Terlik Vakası :)

7.5.08

Dün annem Binbir Gece'yi izledi. Ben sevmiyorum o diziyi ama annem sevdiği için bakıyorum. Gerçi annem bile ne bu böyle, hiç mi iyi bir şey gelmez bunların başına diye isyan etmeye başladı ya neyse. Birşey dikkatimi çekti dünkü bölümde. Karakterleri diziyi takip edenler bilir. Sezen uyuyor. Evlerinde hırsız var. O sırada babası eve geliyor. Hırsızla karşılaşıyor. Boğuşuyorlar, bağrış, gürültü derken Sezen sese uyanıyor. Babaaaa diye bağırırken koşacak bir yandan da amaaa terliklerini giyiyor önce :) İşteee ben burada güldüm biraz. Sonra da ben de mi aynısını yapardım acaba diye düşündüm. Yataktan kalkar kalkmaz terlik giymek istemsiz bir davranış mıdır sizce? Ben evde terlikle gezen bir tipim. Çıplak ayakla yere basmayı hiiç sevmem. Hatta banyodan sonra terliksiz hayatta yere basmam ıslak ıslak :) Ama babamın içeride deli gibi bağırdığını duysam yine de terlik giymek için uğraşır mıyım karar veremedim.
Sana ne be kızım diyebilirsiniz ama merak ettim işte :))
Öpüldünüz..


4 yorum:

Esra :) - kadincablog.blogspot.com dedi ki...
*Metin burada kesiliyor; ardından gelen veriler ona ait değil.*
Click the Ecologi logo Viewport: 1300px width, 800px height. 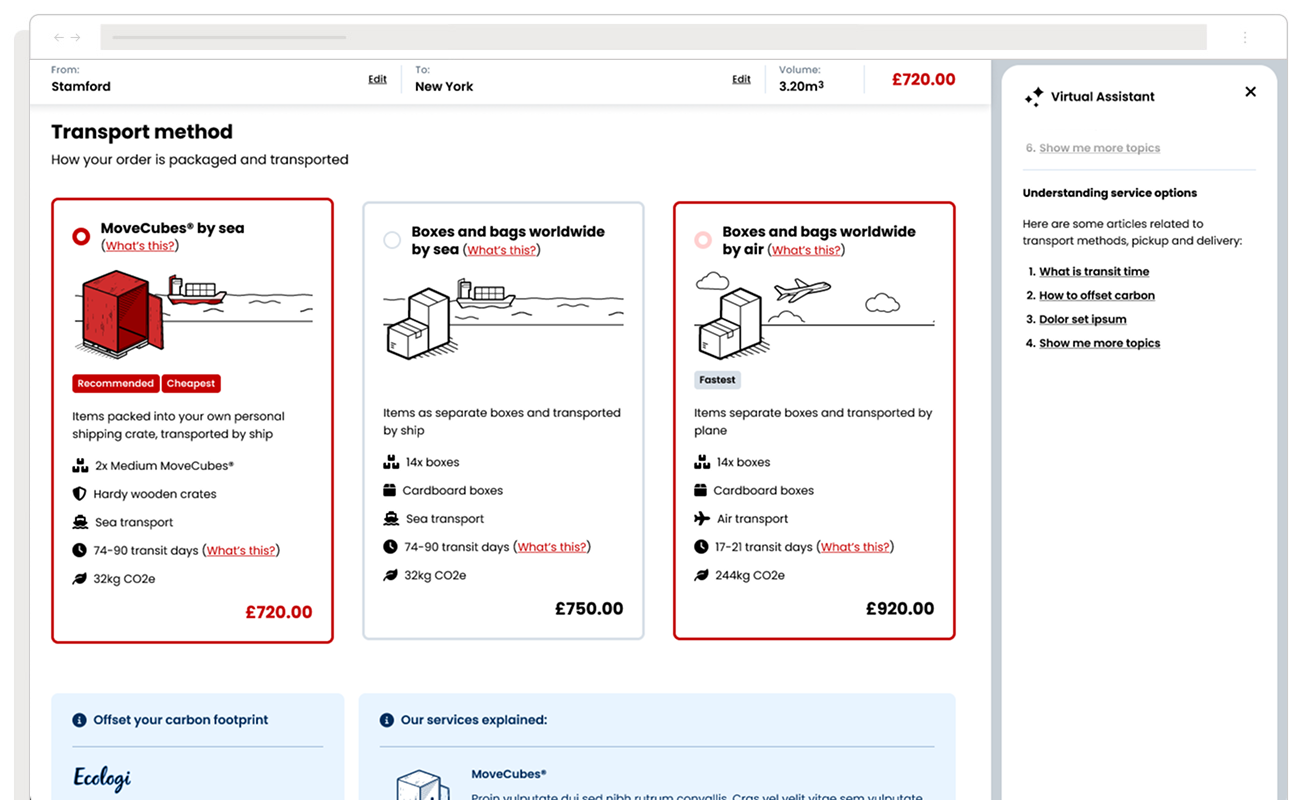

bence türk dizilerinin eksiklerinden biri sadece bu. ayrıntıya çok dikkat etmiyorlar.

nazo dedi ki...

Amaa ayrıntılar önemlidir değil mi Esracım :) Bu benim bir anda gördüğüm birşey, farketmediğimiz daha pek çok şey vardır eminim.

Flame dedi ki...

Nazo;
Sana kendi başıma gelen,bu olaya pek benzemeyen ama aynı kapıya çıkan bir olayı anlatayim :)
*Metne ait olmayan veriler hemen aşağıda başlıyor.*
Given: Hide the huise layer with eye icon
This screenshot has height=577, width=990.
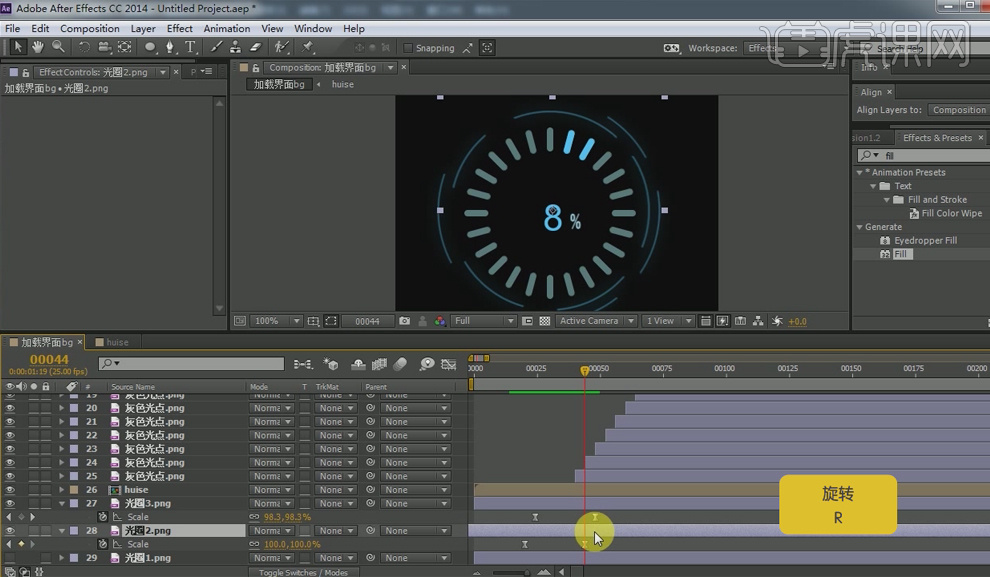Looking at the screenshot, I should [11, 490].
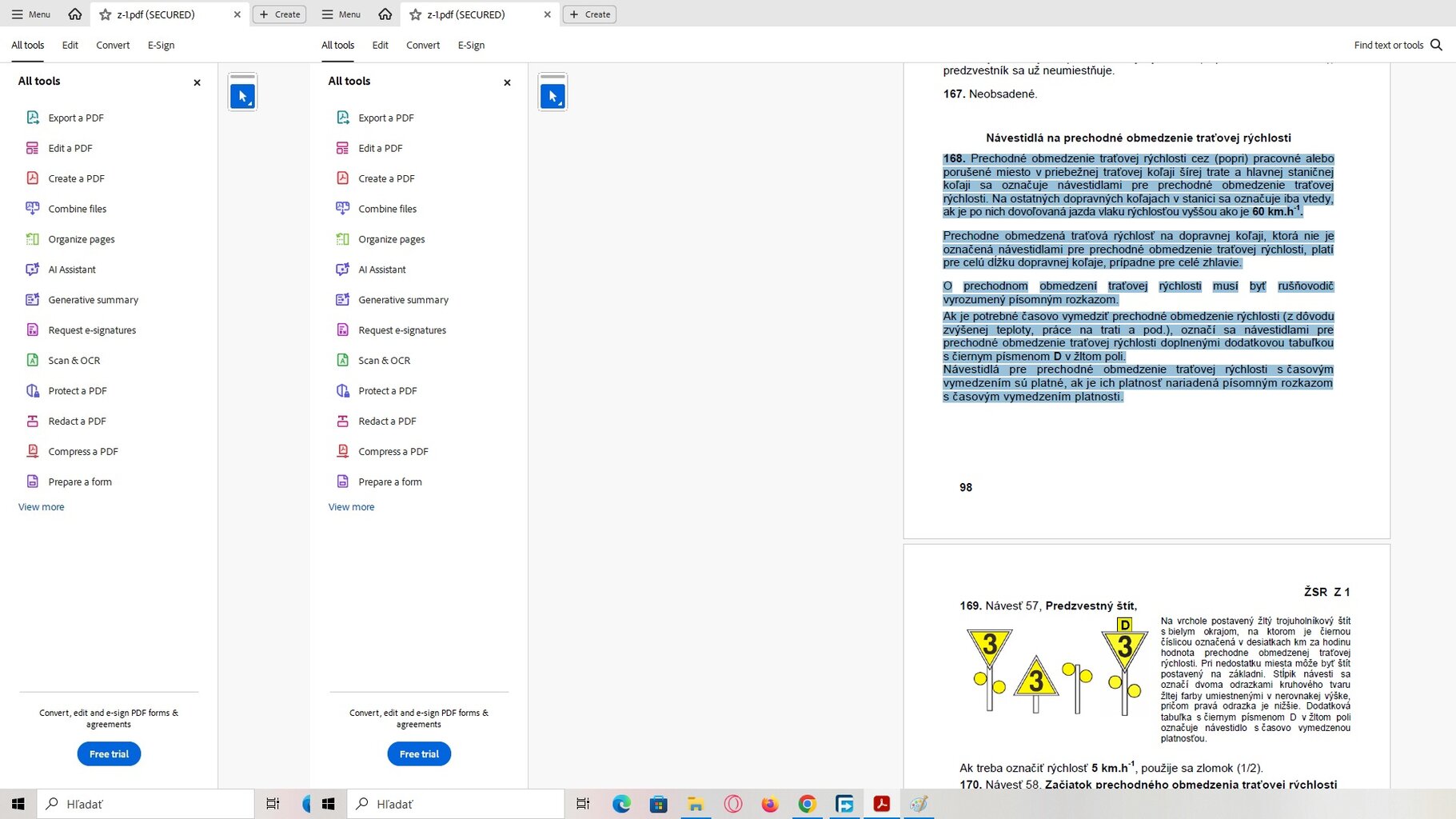Select Scan & OCR in the leftmost tools panel
The height and width of the screenshot is (819, 1456).
(74, 361)
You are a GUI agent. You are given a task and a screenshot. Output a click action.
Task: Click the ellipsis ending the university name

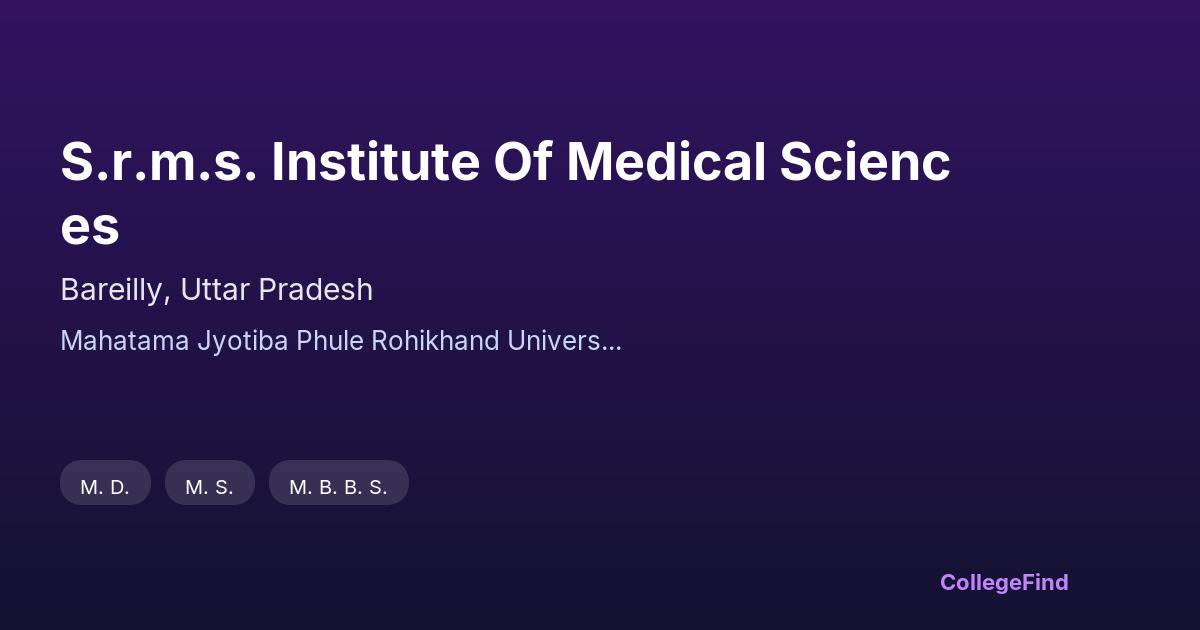pyautogui.click(x=613, y=345)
17 Ağustos 1999 Depremini merkezinde ve evde tek başıma olduğumu sandığım bir anda yaşadım. Annemler tatil için 1 haftalığına ananemlerdeydi. Ben gece yattığımda yalnızdım ama abim ben uyuduktan sonra eve gelmiş. Ve yatmış. Aramızda uzun bir koridor var. Benim odamda da annemim emaneti kuşumuz 'can' var. Deprem'den yaklaşık 30 sn falan önce kuş kafesin içinde kendini yerden yere atıyor, çığlıklar akıl almaz. Uyandım ama uyku sersemi, saat kaç ne oluyor diye anlamadan sallanmaya başladık, acayip bir uğultu var tarifi imkansız. Doğa konuşuyor resmen. Evde yalnız olduğumu sandığımdan çok korktum,kıyamet bu heralde acaba günlerden ne (kıyamet perşembe gecesi olucak falan denir ya) diye hesaplarken Abimin sesini duydum. Korkma diye sesleniyor ama kendi odasından çıkıp benim yanıma gelemiyor sarsıntıdan. Koridordaki portmanto devrilmiş yolu kapamış, neyse zorlukla geldi. Sarıldık birbirimize, dua ediyoruz. Derken sakinledi,dışarı çıkmaya karar verdik.

Geliyorum sadede...

Gardrobun kapakları açılmış, giysiler yere düşmüş. Ben o karanlıkta ve karışıklıkta en sevdiğim eşofman takımlarını buldum, içine yeni t-shirt ve spor ayakkabılarımıda giyinip çıktım evden. Çantam, wolkman'imde yanımda. O zaman mp3 çalar yoktu yani kısaca ben böyle bir felakette pijamalarımla çıkmıyorsam sokağa Binbirgece de de terliksiz hırsız kovalanmaz :)))


Lafı çok uzattım, kusura bakma, Ama aklıma geldi yazdım gitti.

nazo dedi ki...

Canım ya komedi gibi anlatmışsın ama ne büyük bir felaket yaşamışsın. Korkunç bişey.. Benzer bir durumu annenannem yaşadı aslında. Afyon'da da deprem oldu bundan 6 yıl önce falan. Anneannemin evi 5. kat. 5.4 lük bir sarsıntıda ev baya bi sallanmış. Vitrindeki cam eşyalar düşmüş. Herkes dışarı çıkarken anneannem eline almış süpürge evi temizlemiş. Demek ki insan öyle anlarda bilinçli davranamıyor.